- Assignment: Go to the line with "The height and" in the records below, then output it and each following line exactly, up to and including the line with "This screenshot has height=507, width=1267.". Skip pictures and add nothing.

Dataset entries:
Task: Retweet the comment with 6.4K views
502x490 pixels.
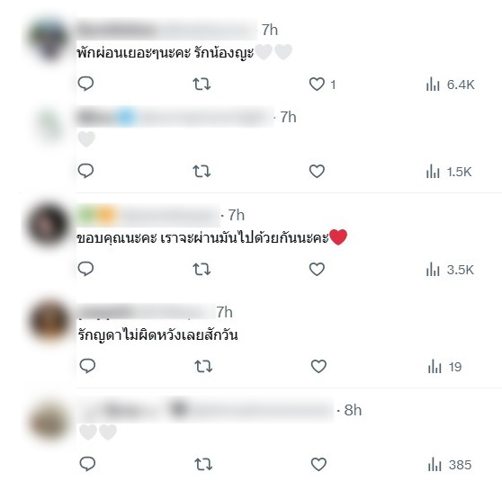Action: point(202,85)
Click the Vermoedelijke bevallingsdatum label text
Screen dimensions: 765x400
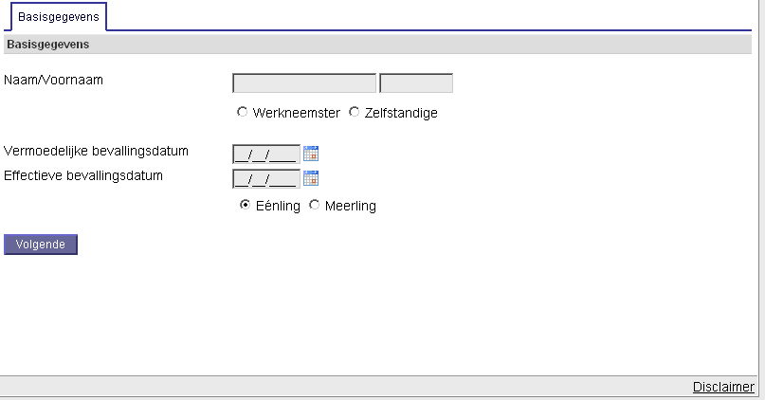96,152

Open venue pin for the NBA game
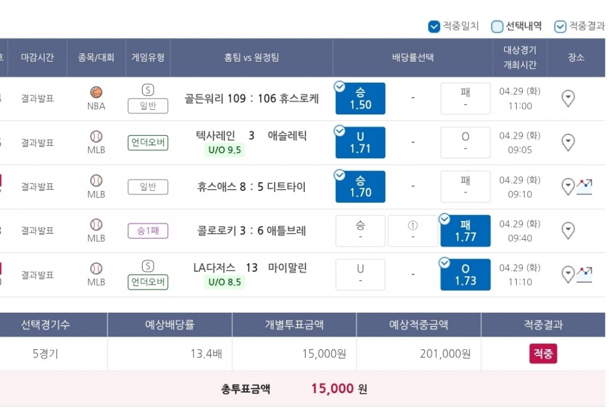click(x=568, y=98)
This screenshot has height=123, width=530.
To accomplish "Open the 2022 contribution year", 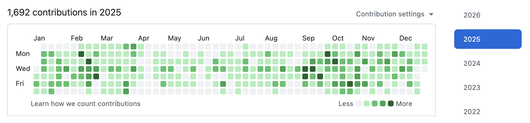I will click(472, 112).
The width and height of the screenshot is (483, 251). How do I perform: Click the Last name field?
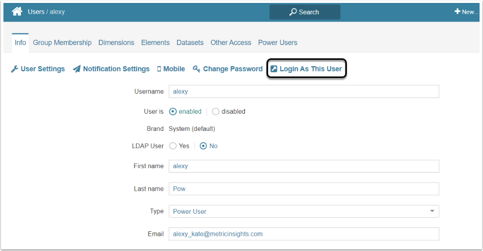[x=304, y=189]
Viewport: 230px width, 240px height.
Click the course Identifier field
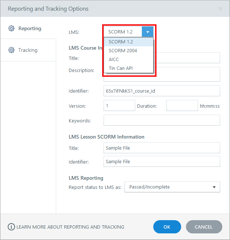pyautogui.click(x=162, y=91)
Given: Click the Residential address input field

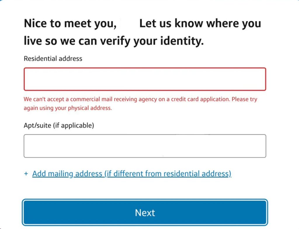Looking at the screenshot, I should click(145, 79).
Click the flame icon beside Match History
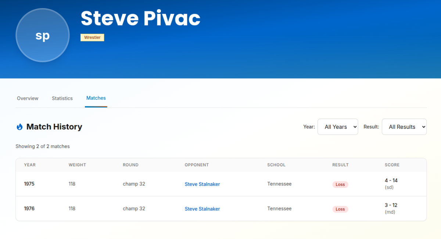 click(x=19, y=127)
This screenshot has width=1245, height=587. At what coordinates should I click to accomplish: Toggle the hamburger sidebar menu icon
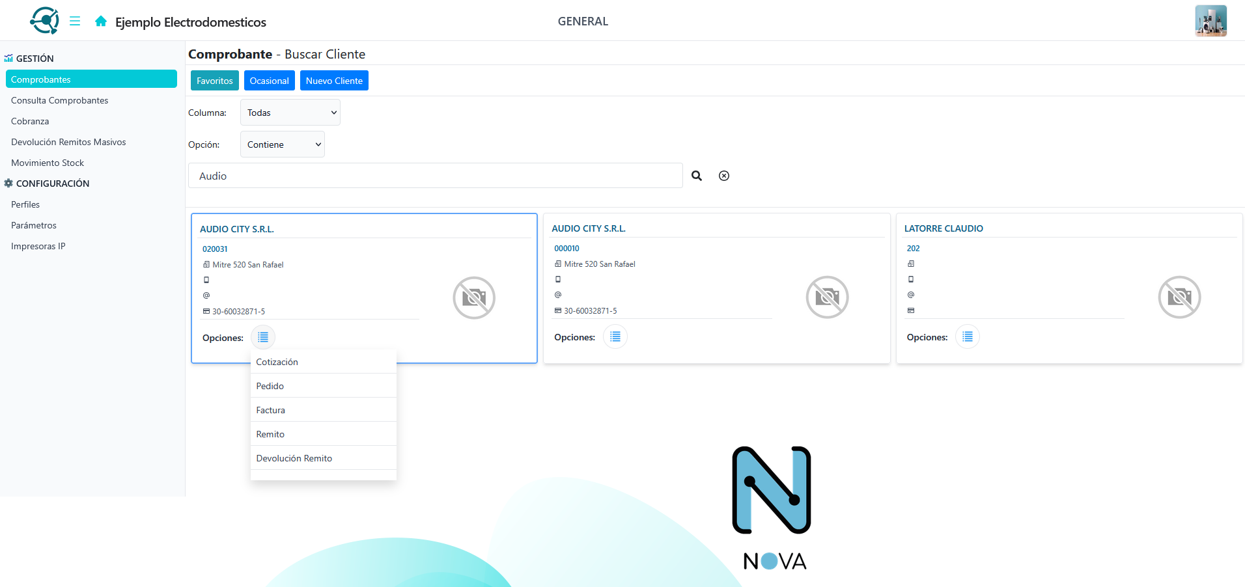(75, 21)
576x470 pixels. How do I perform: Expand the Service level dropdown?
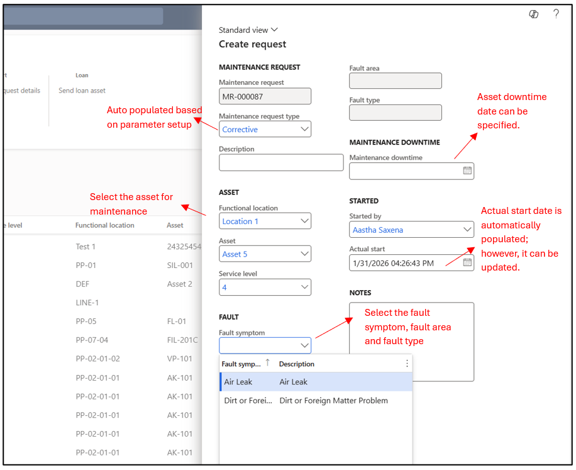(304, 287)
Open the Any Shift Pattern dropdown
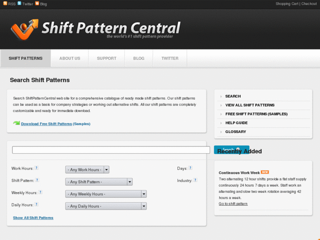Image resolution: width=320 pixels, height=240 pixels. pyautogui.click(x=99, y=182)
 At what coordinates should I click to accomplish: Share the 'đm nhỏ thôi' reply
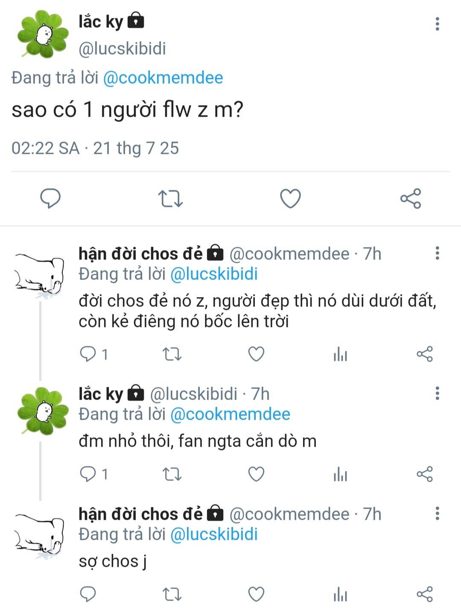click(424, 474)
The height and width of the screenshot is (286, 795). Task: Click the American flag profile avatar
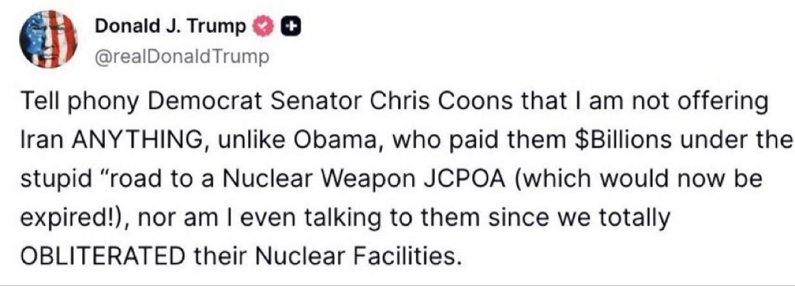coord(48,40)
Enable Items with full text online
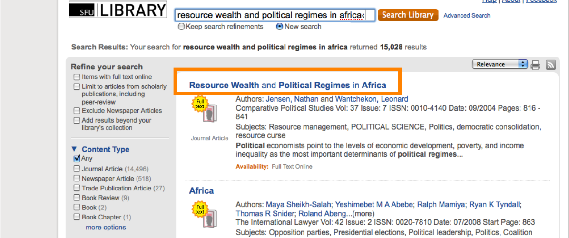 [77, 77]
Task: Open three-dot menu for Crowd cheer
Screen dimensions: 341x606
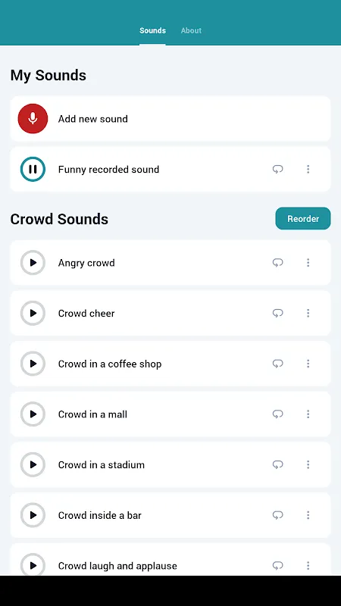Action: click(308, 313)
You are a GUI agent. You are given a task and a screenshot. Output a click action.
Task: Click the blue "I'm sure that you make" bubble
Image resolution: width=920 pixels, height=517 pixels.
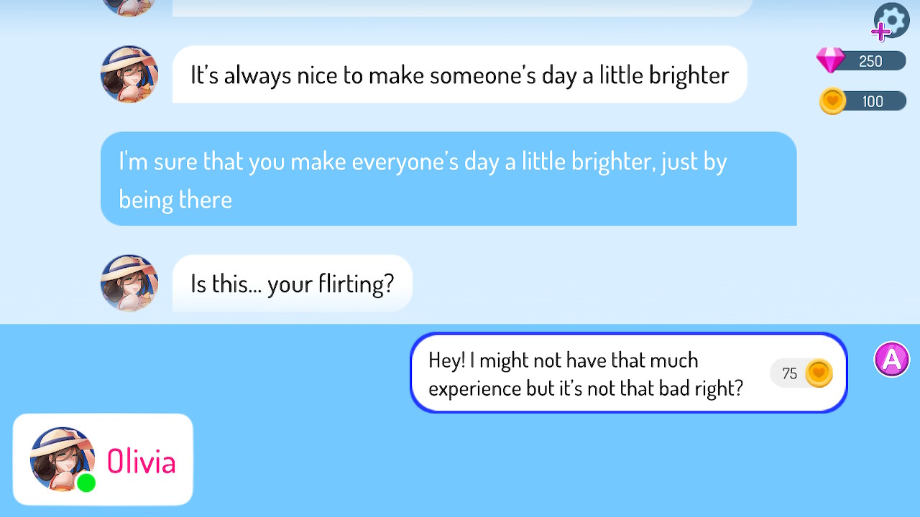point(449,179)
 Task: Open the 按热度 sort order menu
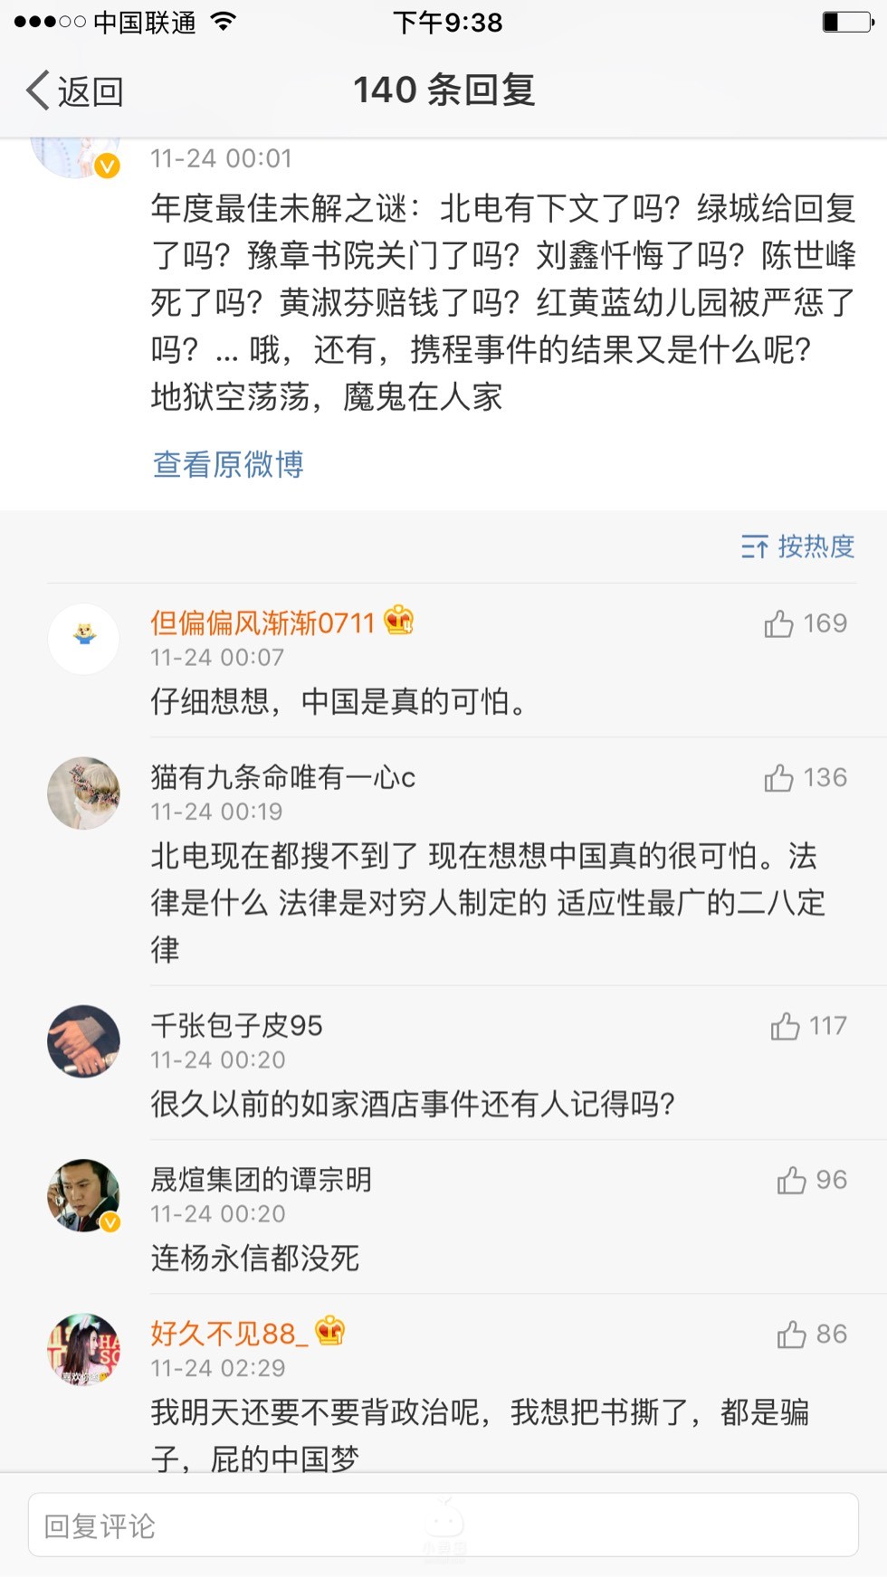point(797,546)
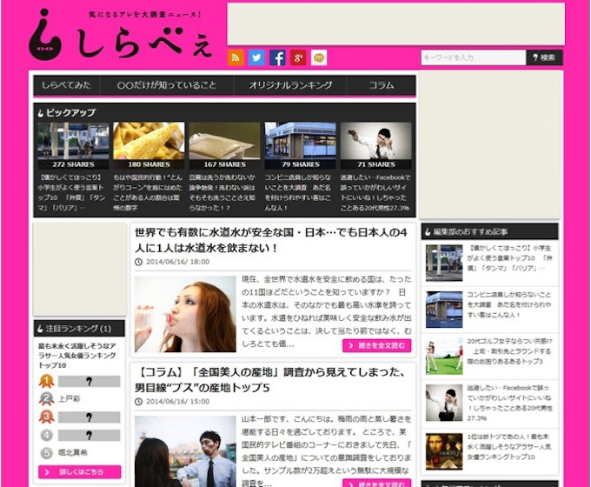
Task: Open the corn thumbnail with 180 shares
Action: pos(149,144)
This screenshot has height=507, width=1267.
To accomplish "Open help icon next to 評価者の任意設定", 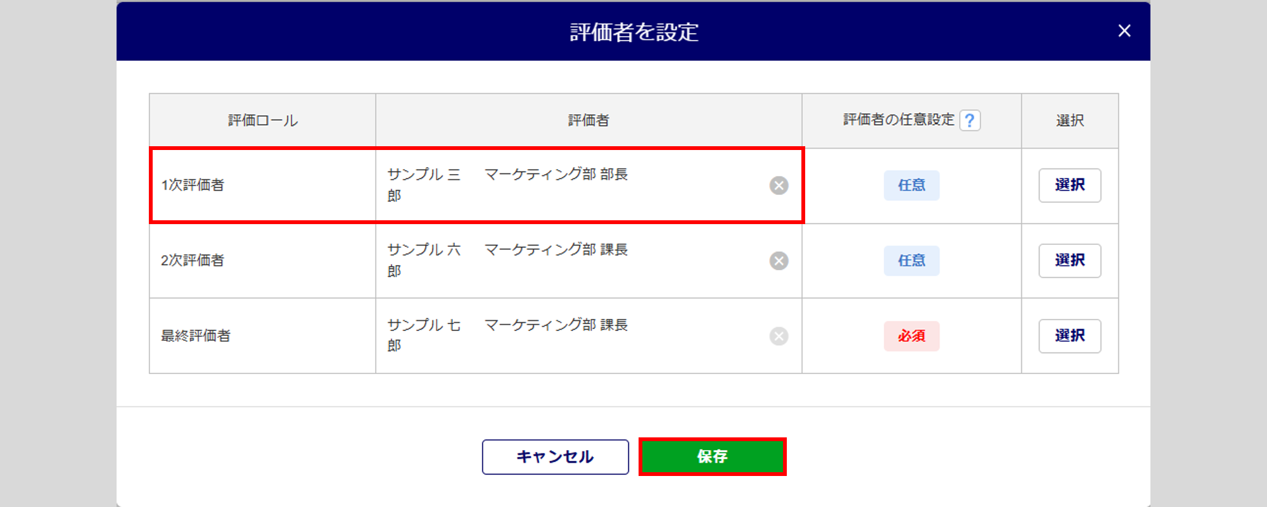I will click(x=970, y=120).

- Problem solution:
The height and width of the screenshot is (286, 795). Task: Click the American flag profile avatar
coord(48,40)
Enable Items with full text online
 [77, 77]
Task: Open three-dot menu for Crowd cheer
Screen dimensions: 341x606
Action: click(308, 313)
You are a GUI agent. You are given a task and a screenshot. Output a click action.
Task: Click the blue "I'm sure that you make" bubble
Image resolution: width=920 pixels, height=517 pixels.
point(449,179)
 Task: Open the 按热度 sort order menu
point(797,546)
Task: Open the corn thumbnail with 180 shares
Action: pos(149,144)
This screenshot has height=507, width=1267.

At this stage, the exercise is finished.